Méthode numéro 1 : passage en force (non conseillée)
Cette méthode serait de partir en haute montagne, sans le moindre entraînement. Elle est possible mais peu envisageable. La personne connaît les risques en ne prenant pas compte des conseils mentionnés ci-dessus. Dans tous les cas, il semble indispensable de réaliser un entretien médical avec un professionnel de santé qui connaît l’altitude. Un bilan sanguin pourrait également être utile pour estimer le risque de réponses négatives au niveau physiologique, et notamment la complémentation en fer, souvent nécessaire pour une exposition en altitude (le fer aide à fixer l’hémoglobine et donc à mieux transporter l’oxygène).
Méthode numéro 2 : s’acclimater un peu (le strict minimum)
La deuxième méthode consiste à s’exposer au moins une fois au stress hypoxique. Elle ne permettra pas de bénéficier d’effets physiologiques car une exposition plus longue serait nécessaire. Mais elle facilite la prise de conscience de la gêne respiratoire, des éventuels maux de tête, et de la difficulté à produire un effort. Les chambres hypoxiques permettent de simuler des altitudes atteignant parfois 8 000 m.
Bien que l’on ne conseille pas de s’exposer à de telles altitudes lors de votre première ascension, il est largement envisageable de passer 30 minutes à 4 000 ou 5 000 mètres dans ce type d’équipement. En situation passive ou sur un effort à basse intensité, le sportif pourra bien évaluer les effets de l’hypoxie sur son organisme. Un test MAM est d’ailleurs conseillé, afin d’évaluer le risque d’apparition de MAM en situation réelle, en collectant plusieurs paramètres physiologiques.
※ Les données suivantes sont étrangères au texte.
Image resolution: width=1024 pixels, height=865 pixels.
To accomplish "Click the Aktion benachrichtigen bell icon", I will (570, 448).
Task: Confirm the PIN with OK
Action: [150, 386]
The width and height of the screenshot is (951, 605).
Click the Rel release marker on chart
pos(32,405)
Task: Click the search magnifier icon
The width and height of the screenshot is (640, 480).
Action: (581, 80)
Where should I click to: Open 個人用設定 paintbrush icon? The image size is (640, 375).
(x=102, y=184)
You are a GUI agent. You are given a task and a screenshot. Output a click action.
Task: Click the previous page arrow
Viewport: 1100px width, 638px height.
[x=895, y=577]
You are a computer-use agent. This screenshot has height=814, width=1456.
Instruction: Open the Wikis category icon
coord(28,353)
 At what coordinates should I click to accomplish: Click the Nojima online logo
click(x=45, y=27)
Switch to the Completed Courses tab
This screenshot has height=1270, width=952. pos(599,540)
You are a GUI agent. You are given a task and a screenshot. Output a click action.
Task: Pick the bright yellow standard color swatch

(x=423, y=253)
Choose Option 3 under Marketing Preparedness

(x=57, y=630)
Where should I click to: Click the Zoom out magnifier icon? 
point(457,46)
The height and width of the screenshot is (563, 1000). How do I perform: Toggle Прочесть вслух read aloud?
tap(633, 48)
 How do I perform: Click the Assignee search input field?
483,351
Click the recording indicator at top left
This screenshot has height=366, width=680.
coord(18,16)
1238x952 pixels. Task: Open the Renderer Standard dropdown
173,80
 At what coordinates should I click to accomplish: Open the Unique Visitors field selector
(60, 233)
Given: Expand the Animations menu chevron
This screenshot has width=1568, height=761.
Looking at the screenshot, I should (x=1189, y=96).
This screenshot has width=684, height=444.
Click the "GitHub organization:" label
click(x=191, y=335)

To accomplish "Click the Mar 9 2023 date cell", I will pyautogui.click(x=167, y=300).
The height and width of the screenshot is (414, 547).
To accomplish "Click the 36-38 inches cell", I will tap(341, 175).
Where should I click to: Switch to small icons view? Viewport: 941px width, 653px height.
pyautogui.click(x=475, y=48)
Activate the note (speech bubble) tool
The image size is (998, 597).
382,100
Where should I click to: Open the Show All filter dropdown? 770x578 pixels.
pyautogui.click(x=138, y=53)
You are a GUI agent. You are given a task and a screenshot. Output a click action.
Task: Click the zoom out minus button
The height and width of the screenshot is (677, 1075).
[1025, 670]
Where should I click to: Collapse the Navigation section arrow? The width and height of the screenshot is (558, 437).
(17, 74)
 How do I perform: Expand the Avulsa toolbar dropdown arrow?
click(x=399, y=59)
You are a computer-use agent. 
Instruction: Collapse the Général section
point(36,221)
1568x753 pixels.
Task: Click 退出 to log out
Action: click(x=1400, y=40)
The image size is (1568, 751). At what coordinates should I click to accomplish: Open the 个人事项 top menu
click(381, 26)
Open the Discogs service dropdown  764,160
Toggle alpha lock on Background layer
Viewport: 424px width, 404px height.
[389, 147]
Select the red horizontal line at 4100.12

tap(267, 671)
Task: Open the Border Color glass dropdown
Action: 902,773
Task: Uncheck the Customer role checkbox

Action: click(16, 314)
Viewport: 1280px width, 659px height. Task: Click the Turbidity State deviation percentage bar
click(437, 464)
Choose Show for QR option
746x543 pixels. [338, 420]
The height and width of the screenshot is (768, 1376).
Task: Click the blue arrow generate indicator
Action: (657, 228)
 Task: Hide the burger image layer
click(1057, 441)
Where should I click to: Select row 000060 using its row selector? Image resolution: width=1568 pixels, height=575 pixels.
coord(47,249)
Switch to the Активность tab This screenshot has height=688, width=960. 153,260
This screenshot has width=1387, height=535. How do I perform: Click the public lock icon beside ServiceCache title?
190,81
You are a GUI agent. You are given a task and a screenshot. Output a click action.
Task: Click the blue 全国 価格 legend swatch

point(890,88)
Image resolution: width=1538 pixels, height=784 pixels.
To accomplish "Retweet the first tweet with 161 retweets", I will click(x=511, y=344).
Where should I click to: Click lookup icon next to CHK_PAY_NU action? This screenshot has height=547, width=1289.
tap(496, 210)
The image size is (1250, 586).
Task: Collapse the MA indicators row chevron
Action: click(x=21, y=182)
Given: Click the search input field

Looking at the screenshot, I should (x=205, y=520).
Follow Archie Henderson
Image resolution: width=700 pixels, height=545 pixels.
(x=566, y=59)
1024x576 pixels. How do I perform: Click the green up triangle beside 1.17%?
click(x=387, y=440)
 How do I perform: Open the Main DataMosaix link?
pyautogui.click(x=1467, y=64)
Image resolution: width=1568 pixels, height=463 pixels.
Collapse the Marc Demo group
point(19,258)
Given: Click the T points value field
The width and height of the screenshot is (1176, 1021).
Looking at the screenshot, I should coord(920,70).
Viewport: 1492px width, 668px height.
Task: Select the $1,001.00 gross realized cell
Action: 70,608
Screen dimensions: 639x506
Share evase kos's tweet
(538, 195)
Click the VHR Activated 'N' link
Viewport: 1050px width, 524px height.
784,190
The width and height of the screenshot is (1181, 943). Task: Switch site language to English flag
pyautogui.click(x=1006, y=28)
La ventilation, la saturation en oxygène au niveau artériel et la fréquence cardiaque sont des indicateurs qui permettent de prédire le risque de MAM en haute altitude.
Méthode numéro 3 : s’acclimater suffisamment (le plus raisonnable)
La troisième solution est celle que nous préconisons. Évidemment, si vous avez la possibilité de vous entraîner en chambre hypoxique, cette stratégie est bien la plus efficace. De récentes études ont d’ailleurs mis en évidence que la performance en altitude, était améliorée après une exposition quotidienne en hypoxie. Ces travaux de recherche permettent de vous donner quelques conseils pour bien calibrer votre entraînement :
– Réaliser des séances en hypoxie de manière rapprochée. Les effets physiologiques ne s’observent que lors d’une exposition chronique à l’hypoxie.
– Au moins cinq séances sont souhaitables, mais une dizaine s’avérerait plus judicieuse.
– Effectuer ses séances juste avant votre séjour en altitude (jusqu’à la veille du départ), afin de bénéficier des effets physiologiques de votre entrainement.
– Choisissez votre activité physique en fonction de votre mode de déplacement (vélo, tapis de course, etc.).
– Réaliser des séances à basse intensité pour profiter des adaptations cardio-vasculaires liées aux efforts d’endurance.
– La durée des séances doit être au moins égale à 45 minutes pour développer le système aérobie et déclencher la production endogène d’EPO.
– Assurer une progressivité dans vos séances (durée de la session, niveau d’altitude).
– Équipez-vous d’un cardiofréquencemètre et/ou d’un oxymètre pour contrôler vos données physiologiques.
– Entourez-vous d’un coach/spécialiste qui pourra vous conseiller et vous guider dans votre préparation.